TASK. Find the line that contains "Image resolution: width=1266"; please output it and each line after it, exactly as shown, up to the end of the entries below, skipping pictures.

TASK MATERIAL.
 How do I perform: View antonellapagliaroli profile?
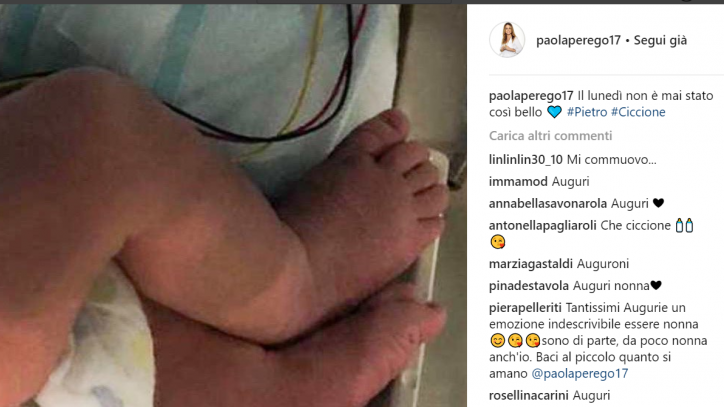point(543,226)
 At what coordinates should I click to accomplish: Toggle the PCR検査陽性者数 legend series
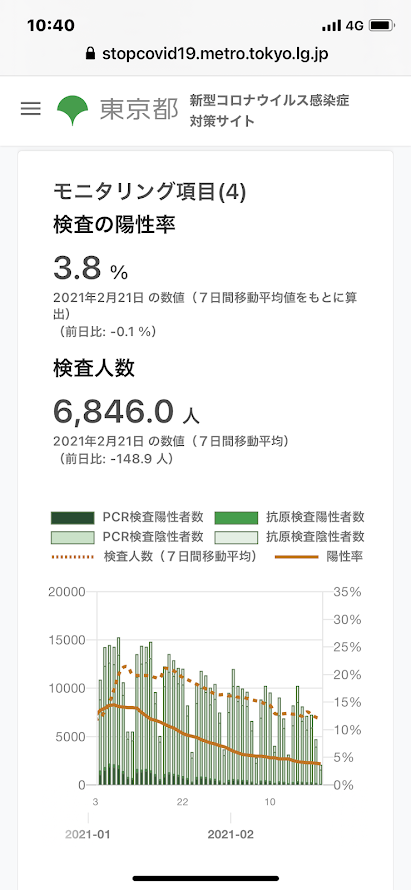pos(128,517)
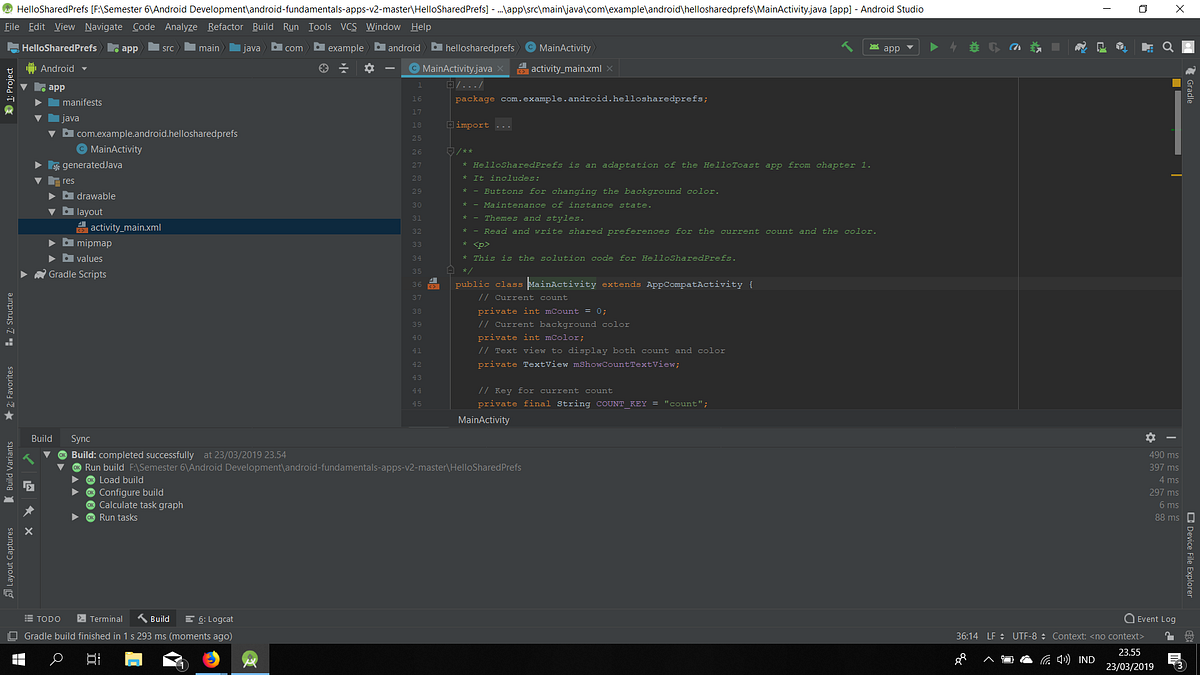The height and width of the screenshot is (675, 1200).
Task: Pin the Build tool window tab
Action: tap(29, 510)
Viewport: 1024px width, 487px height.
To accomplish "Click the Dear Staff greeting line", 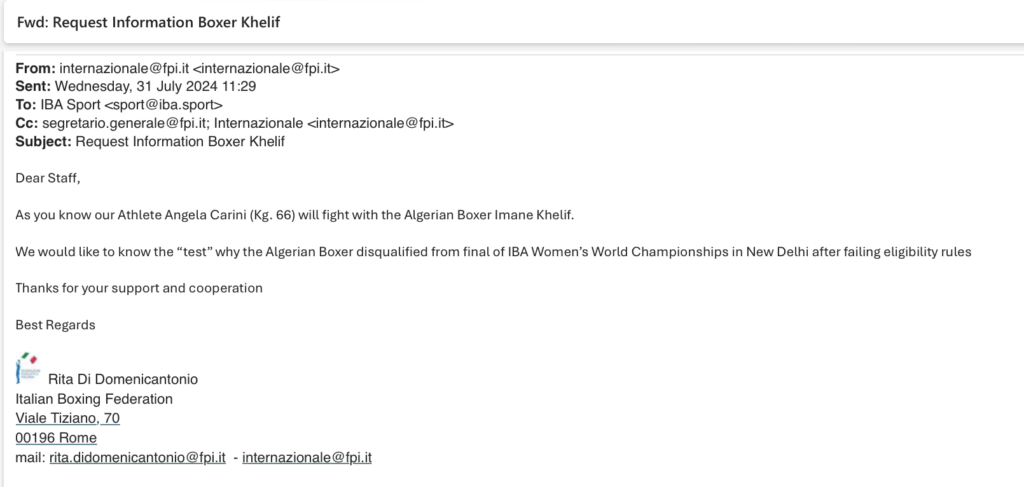I will point(48,178).
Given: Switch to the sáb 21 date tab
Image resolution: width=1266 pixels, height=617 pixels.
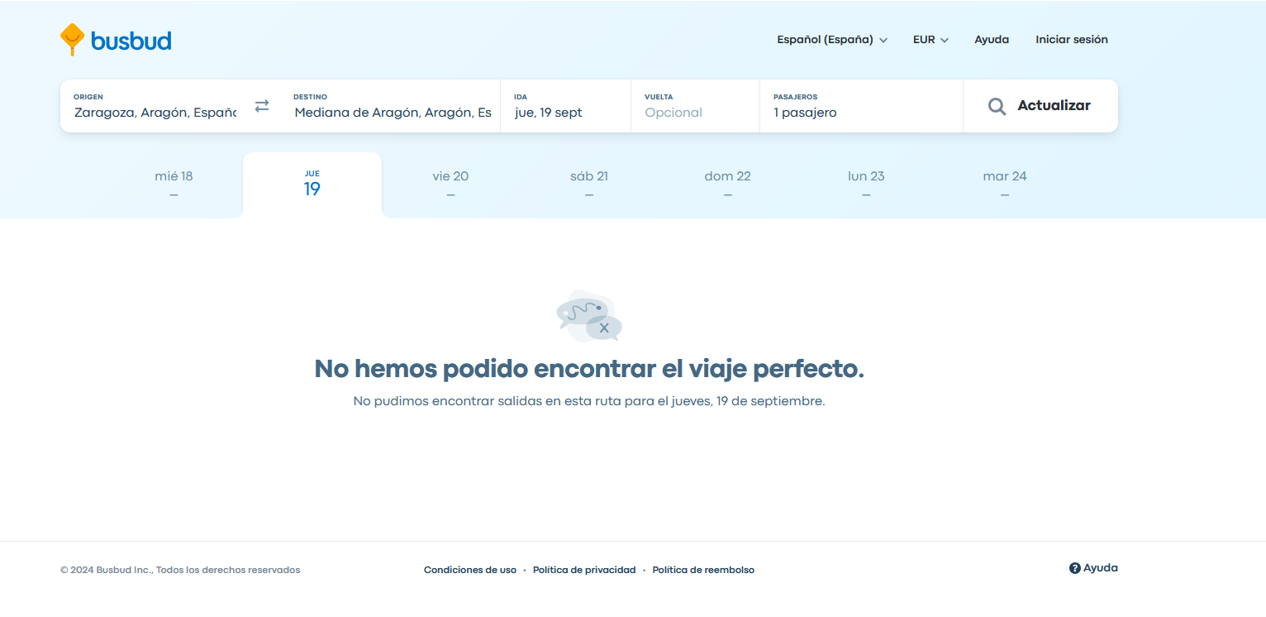Looking at the screenshot, I should (589, 184).
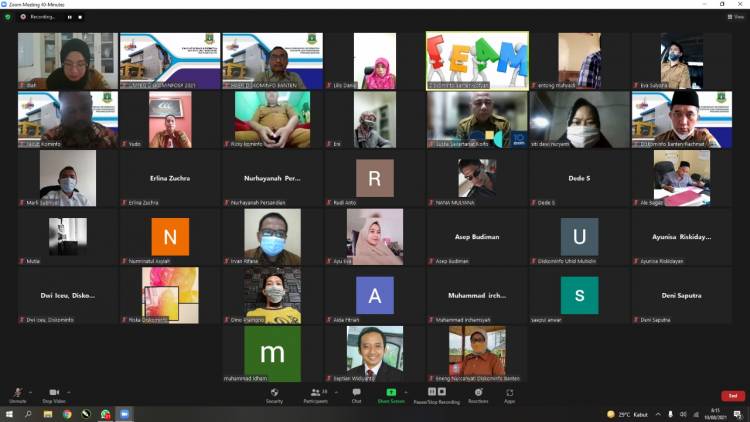Click green encryption shield icon

(9, 17)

REPLY TO THE EXERCISE.
Image resolution: width=1266 pixels, height=617 pixels.
Looking at the screenshot, I should (589, 184).
Click green encryption shield icon

(9, 17)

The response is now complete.